SOURCE DATA.
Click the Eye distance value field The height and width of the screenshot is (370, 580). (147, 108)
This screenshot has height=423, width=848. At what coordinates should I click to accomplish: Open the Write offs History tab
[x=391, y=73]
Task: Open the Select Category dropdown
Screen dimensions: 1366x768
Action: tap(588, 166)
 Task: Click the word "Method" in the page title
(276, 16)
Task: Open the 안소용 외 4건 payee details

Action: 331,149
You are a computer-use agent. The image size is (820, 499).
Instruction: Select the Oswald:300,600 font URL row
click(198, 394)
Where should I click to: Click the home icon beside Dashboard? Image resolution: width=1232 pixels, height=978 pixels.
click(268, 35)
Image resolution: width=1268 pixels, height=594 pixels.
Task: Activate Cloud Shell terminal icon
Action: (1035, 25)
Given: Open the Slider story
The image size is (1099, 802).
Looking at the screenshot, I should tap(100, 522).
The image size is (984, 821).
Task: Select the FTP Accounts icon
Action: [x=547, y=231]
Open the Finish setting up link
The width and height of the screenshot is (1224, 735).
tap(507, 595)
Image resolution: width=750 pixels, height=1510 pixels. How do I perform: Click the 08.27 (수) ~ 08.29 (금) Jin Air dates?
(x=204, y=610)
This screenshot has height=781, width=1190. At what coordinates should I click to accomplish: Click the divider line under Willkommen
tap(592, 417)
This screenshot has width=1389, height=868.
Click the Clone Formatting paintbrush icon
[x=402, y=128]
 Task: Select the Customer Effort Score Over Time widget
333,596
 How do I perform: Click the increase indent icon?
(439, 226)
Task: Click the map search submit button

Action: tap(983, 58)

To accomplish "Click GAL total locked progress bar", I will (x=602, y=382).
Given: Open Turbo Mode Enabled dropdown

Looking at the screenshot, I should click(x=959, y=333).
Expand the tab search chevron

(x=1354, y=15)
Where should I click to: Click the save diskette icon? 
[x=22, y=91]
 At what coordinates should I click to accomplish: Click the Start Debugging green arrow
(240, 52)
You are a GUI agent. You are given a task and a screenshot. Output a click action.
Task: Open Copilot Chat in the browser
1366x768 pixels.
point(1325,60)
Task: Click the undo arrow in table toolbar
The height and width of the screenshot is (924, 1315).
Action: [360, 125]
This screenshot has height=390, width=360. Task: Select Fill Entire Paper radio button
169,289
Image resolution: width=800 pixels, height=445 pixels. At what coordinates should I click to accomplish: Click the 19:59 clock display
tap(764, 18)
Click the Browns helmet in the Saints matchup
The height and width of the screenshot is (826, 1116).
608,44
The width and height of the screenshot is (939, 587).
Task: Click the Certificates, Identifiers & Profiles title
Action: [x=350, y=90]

ABOUT THIS EXERCISE.
Which lines above include the word "agent"? Return each one.

EXERCISE SOLUTION.
You are a computer-use agent. The image size is (820, 499).
You are a GUI agent. You are given a task and a screenshot. Output a click action.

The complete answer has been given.